Court documents filed late Tuesday show Richard S. Ianieri has agreed to plead guilty after federal prosecutors transfer his case from Pittsburgh to Pensacola, Fla., though neither U.S. attorney’s office returned calls Wednesday to explain the move.
Prosecutors in Pittsburgh charged Ianieri, of Doylestown, on Monday with taking $200,000 in kickbacks from a subcontractor while he headed Coherent Systems International Corp., a defense contractor with ties to U.S. Rep. John Murtha, D-Pa.
Two Florida defense-industry workers charged in a separate indictment are scheduled for trial in federal court in Pensacola beginning July 27. A third pleaded guilty in Pensacola on Wednesday. They were accused of falsifying records or statements to a grand jury or with having a conflict of interest relating to government oversight of defense contracts — including $5.9 million worth of work by Ianieri’s former firm.
Ianieri and his attorney, W. Thomas Dillard, of Knoxville, Tenn., did not immediately return messages left by The Associated Press on Wednesday.
It is not clear if Ianieri is cooperating with federal investigators in their case against the Florida defendants.

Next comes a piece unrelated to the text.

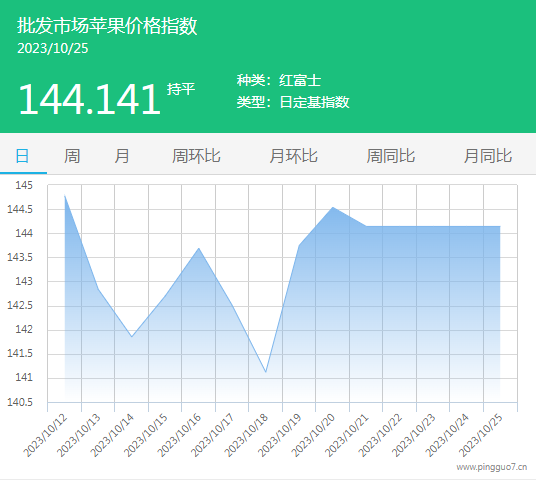Click the 2023/10/22 x-axis date label
This screenshot has height=480, width=536.
pyautogui.click(x=380, y=435)
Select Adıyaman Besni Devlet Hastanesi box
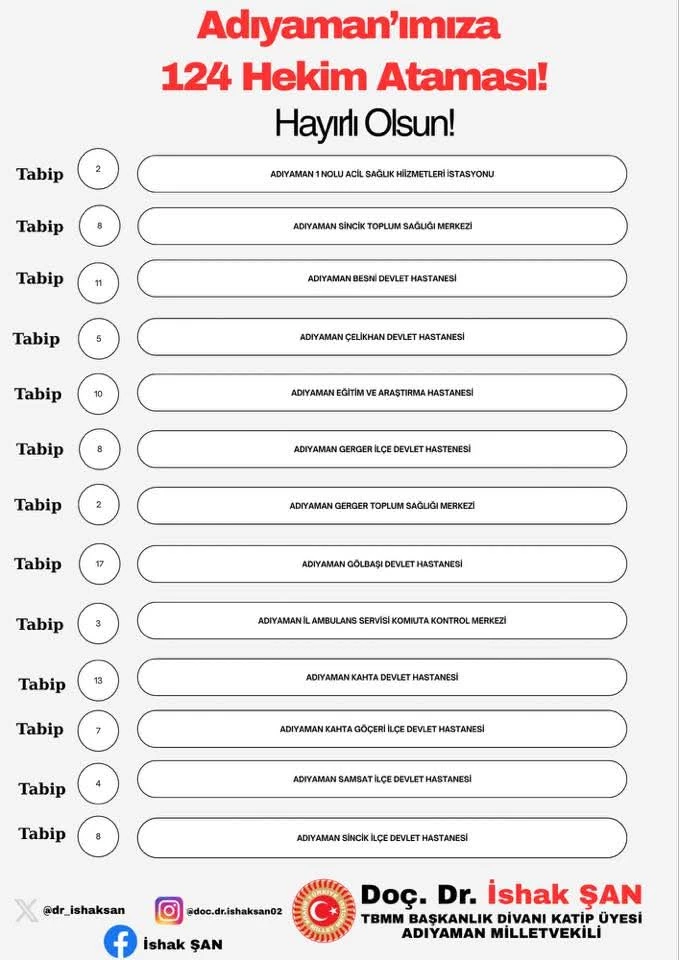The width and height of the screenshot is (679, 960). click(382, 278)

Coherent is mentioned in the 29-page Florida indictment and Ianieri — the company’s former president and chief executive officer — is identified by his initials and title, but the company and its officials are not charged with crimes in the Florida case.
Murtha’s office declined to comment on both cases.
The congressman has obtained millions in earmarks for Coherent and Kuchera Defense Industries, a Windber, Pa., firm whose offices were raided by federal agents in January. Kuchera built high-tech military components that Coherent designed. In early 2006, Murtha touted work the firms did on defense contracts worth $30 million as revitalizing the sagging economy near his hometown of Johnstown.
Murtha and two lobbying firms he’s been linked to are not named or implicated in either Ianieri’s case or the Florida indictment.
The Florida indictment relates to devices known as Air Force Ground Mobile Gateway Systems, which are designed to help soldiers and pilots track U.S. units and to cut down on friendly fire.
Murtha was responsible for a $1.4 million earmark for the systems in a defense spending bill passed in September 2006. Roll Call first reported in June that the project got $8.1 million more in a tsunami relief bill passed in May 2005, when Murtha was the ranking member on the Appropriations Subcommittee on Defense, but no lawmaker has taken credit for that earmark.
The Florida charges allege that an Air Force program manager who oversaw the ground mobile systems also had interests in some firms that did subcontracting work, and that Coherent paid one subcontractor $200,000 for components of the system that were never delivered. Companies controlled by the Air Force manager and two other Florida co-defendants, who also headed the subcontracting firm, each allegedly got $60,000 of that money.
Murtha’s ties to lobbyists for many of the companies under scrutiny are well-documented. His brother worked from 2004 to 2006 for KSA Consulting, of Rockville, Md., which lobbied for Coherent. Another lobbying firm, PMA Group, represented some of the companies involved in the Florida investigation.
PMA Group folded in March after it was raided by the FBI in an ongoing investigation into political contributions. Murtha has received nearly $2.4 million in contributions from PMA lobbyists and clients since 1989, according to the Center for Responsive Politics, which tracks political money.